*** PROVIDED INFORMATION
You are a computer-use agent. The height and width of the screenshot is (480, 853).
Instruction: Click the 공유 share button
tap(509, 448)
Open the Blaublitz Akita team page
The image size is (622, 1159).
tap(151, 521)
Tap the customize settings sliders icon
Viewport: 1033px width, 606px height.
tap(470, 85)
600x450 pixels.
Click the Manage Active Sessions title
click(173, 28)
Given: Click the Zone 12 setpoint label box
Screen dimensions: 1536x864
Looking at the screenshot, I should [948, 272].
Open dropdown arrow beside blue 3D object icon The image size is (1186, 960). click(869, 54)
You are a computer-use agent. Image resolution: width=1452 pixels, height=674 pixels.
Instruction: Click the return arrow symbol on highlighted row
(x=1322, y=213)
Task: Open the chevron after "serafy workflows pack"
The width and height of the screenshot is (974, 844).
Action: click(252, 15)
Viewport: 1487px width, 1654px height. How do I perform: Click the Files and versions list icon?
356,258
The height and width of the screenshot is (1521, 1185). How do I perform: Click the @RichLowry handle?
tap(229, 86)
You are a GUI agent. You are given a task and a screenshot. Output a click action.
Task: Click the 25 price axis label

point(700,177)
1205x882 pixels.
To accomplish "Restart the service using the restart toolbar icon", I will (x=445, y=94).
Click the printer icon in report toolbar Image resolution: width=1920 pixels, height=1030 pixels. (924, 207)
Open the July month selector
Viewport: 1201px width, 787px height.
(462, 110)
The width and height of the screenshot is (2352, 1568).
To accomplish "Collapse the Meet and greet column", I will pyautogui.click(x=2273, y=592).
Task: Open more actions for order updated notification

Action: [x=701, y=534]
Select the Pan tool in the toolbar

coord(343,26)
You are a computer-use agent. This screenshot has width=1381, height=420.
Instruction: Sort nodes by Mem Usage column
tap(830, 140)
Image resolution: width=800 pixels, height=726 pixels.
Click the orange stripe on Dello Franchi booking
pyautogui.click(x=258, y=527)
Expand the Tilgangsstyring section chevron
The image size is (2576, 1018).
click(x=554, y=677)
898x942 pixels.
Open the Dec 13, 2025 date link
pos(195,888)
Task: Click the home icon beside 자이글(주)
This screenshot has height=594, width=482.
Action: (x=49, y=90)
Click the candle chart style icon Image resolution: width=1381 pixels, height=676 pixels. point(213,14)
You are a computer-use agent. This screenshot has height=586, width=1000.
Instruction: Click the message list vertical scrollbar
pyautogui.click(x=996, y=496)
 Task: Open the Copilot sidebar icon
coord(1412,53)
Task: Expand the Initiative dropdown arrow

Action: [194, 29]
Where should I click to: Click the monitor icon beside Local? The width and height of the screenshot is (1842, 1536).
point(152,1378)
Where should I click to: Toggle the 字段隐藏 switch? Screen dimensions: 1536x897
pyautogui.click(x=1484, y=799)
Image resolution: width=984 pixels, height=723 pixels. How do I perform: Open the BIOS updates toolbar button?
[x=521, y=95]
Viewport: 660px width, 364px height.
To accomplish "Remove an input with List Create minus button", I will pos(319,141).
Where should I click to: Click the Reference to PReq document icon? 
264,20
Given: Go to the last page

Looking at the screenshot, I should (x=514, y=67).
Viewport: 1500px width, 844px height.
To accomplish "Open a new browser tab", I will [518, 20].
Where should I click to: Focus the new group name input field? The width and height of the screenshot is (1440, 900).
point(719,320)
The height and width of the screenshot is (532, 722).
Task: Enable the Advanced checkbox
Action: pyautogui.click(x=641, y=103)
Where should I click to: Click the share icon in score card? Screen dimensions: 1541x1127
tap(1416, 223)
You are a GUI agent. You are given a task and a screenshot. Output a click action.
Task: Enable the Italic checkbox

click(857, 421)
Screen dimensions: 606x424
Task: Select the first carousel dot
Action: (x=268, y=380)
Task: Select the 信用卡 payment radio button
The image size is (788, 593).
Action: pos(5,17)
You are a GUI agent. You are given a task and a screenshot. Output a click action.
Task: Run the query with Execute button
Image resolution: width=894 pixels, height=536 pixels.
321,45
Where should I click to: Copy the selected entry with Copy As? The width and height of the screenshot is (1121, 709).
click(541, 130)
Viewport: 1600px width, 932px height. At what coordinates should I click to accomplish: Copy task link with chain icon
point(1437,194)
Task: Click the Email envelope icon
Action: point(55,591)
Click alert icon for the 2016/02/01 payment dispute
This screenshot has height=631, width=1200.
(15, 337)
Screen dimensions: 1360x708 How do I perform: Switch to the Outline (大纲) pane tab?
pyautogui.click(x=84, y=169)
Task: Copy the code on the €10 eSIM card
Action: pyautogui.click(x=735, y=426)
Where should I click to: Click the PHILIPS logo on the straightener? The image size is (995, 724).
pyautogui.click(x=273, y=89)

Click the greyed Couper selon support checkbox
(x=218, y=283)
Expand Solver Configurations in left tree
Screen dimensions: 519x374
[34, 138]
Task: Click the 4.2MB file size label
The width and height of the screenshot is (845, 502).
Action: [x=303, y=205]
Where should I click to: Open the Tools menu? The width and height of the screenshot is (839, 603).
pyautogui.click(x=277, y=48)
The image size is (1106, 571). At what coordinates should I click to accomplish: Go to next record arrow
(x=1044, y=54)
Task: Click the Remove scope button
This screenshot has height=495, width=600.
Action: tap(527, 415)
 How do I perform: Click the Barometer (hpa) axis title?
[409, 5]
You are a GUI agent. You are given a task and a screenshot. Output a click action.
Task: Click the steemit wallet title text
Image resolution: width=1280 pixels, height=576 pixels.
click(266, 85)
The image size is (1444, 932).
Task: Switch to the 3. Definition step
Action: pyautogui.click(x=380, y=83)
******
# WHAT THE EXERCISE ASKS
The lines needed are those in the data above that hold the string "payment"; copy each of them.

# RESPONSE
Task: Select the 信用卡 payment radio button
Click alert icon for the 2016/02/01 payment dispute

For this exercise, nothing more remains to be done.